Target pointing data:
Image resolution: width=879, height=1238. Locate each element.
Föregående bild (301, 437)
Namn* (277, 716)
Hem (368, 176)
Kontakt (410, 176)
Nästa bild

• **Work to do**
Copy the items again, swapping every "Locate" for "Find" and leaving everything else unchanged.

• **In response**
Image resolution: width=879, height=1238. Find each element.
Föregående bild (301, 437)
Namn* (277, 716)
Hem (368, 176)
Kontakt (410, 176)
Nästa bild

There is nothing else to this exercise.